Very funny dark humor with a brilliant plot
5 of 10 people found this review helpful.
It is very easy to see why one might have a certain amount of trepidation in going to see a film like Thank You for Smoking. A lot of it may have to do with the title. We are automatically given the idea that this is a film that will deal with the subject of smoking cigarettes in a light hearted way. Even smokers may veer away from such a film. It turns out that the title truly does say it all (in a tongue in cheek kind of way). Thank you for Smoking is a biting satire that truly proves that satire can be great, if done tastefully and intelligently. I'd even go so far as to say that Thank You For Smoking is one of the funniest, most intelligent satires to come out of Hollywood in years, and it assaults everyone in its path.
How does silver-tongued tobacco-industry apologist Nick Naylor (Aaron Eckhart) live with himself? His cushy gig as spokesman for the Academy of Tobacco Studies consists of using statistical obfuscation, misdirection and doublespeak to position smoking as the front line of the battle for freedom of choice, rather than a blatant example of how a handful of amoral businessmen line their own pockets at the expense of public health. "If you argue correctly, you're never wrong," he assures his starry-eyed 10-year-old, Joey (Cameron Bright), and anyway, everybody has bills to pay, right?

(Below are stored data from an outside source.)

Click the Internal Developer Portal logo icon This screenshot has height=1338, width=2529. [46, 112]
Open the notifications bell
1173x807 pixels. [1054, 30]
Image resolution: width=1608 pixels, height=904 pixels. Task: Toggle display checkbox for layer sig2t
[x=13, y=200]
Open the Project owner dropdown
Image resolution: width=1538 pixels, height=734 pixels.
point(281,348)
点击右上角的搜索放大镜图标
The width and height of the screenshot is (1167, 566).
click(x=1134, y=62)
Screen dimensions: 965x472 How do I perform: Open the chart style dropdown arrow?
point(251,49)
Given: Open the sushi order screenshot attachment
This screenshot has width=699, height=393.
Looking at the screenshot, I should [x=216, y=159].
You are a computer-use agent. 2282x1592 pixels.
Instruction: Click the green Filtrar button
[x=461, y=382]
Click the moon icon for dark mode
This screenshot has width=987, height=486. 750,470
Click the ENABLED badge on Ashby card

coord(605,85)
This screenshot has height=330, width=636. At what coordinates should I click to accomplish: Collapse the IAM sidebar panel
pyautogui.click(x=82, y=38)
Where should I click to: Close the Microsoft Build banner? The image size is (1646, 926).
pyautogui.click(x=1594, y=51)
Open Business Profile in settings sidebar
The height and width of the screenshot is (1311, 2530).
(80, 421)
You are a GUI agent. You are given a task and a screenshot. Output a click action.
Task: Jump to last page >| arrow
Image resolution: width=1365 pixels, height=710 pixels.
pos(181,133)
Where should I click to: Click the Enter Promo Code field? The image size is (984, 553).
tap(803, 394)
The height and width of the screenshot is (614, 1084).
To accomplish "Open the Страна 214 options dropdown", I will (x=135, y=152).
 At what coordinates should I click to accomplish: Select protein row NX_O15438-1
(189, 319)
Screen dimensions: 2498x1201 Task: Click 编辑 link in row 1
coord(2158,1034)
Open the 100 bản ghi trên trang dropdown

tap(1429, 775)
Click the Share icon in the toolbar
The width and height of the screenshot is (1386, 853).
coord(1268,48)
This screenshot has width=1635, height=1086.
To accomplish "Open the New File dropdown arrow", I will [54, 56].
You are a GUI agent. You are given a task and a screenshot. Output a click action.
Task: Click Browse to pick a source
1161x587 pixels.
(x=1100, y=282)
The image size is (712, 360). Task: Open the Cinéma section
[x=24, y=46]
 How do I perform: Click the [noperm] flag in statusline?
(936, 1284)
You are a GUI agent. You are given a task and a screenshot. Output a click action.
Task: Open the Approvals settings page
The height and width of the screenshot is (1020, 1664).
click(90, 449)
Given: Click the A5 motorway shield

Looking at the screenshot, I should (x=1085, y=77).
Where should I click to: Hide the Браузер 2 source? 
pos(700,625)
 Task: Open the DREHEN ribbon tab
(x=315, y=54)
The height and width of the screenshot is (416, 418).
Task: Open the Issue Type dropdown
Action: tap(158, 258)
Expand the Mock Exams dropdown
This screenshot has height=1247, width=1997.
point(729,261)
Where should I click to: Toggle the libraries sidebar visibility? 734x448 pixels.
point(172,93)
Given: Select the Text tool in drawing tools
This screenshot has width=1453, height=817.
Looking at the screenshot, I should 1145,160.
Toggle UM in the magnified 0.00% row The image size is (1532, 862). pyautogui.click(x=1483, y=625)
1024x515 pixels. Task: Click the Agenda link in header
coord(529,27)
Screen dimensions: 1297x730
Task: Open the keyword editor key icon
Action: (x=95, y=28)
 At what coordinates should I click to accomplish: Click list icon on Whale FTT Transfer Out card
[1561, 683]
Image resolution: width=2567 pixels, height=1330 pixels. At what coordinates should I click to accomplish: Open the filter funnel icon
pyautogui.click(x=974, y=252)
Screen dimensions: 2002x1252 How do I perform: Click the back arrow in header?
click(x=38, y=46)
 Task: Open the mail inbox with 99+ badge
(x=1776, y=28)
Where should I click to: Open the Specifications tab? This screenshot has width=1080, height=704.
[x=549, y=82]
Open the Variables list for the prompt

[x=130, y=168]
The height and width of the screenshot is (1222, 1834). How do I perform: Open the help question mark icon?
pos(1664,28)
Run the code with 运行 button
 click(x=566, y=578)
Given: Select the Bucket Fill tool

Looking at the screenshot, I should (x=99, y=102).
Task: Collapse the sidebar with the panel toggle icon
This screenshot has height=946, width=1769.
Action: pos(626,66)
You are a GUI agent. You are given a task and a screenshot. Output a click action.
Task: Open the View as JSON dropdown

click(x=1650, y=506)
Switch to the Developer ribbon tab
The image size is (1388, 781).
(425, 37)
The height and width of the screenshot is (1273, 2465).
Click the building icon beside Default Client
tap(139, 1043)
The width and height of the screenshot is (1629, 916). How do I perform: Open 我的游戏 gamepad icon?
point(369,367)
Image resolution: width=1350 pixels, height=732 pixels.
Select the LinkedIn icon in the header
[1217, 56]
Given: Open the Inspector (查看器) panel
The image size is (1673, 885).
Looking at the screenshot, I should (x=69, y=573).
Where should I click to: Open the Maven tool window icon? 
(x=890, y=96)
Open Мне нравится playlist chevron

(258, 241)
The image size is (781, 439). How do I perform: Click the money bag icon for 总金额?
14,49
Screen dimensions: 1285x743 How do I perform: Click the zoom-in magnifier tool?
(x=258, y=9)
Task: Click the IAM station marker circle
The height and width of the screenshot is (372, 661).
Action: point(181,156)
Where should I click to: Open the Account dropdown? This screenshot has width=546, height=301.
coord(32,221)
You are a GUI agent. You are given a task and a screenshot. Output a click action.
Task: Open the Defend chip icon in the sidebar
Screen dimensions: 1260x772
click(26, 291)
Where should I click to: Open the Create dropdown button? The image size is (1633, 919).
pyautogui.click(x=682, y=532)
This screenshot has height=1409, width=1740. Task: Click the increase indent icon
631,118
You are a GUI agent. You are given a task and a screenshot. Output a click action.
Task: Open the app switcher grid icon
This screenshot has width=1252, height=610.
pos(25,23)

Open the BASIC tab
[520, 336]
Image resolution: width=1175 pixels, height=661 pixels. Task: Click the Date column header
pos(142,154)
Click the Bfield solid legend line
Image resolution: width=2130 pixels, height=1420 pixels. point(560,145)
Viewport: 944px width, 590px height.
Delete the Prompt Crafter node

Writer/director Jason Reitman (based on the novel by Christopher Buckley) has created a wild romp centered on a fascinatingly egotistical powerbroker too in love with his own abilities, and oblivious to his shortcomings. It's a formula for tragedy and comeuppance that is compelling to watch, along with Nick's attempt at a comeback, which is even more interesting and thrilling. All behavior is taken to the extreme for our comical benefit as Nick ends up in the middle of some hair raising situations, including a kidnapping, a confrontation with the tobacco industry's leading symbol (wonderfully played by Sam Elliott), and finding himself as the man in the middle of a political and personal firestorm when his cockiness catches up to him. Reitman makes every scene as absurd as possible, even when they have an air of truth to them, and he has the right leading man to take us through this roller coaster of a movie.
Eckhart is dazzling as a born phony almost brought low by believing his own lies, and he's matched at every turn by a stellar supporting cast that includes Robert Duvall as a Big Tobacco mogul, Sam Elliott as cancer-stricken Marlboro Man Lorne Lutch, J.K. Simmons as Nick's ruthless boss, Rob Lowe as the superagent who cloaks his bullsh** beneath a facade of Asian spirituality, and Bello and Koechner as his partners in slime.
Its true strengths come from going beyond the easy jokes: asking why someone might choose to do what Naylor does and how they can look at themselves in the mirror each morning. He's a target for lampooning, but both Eckhart and director Jason Reitman commit to making him human -- and thus render the film as much a character study as a comedy.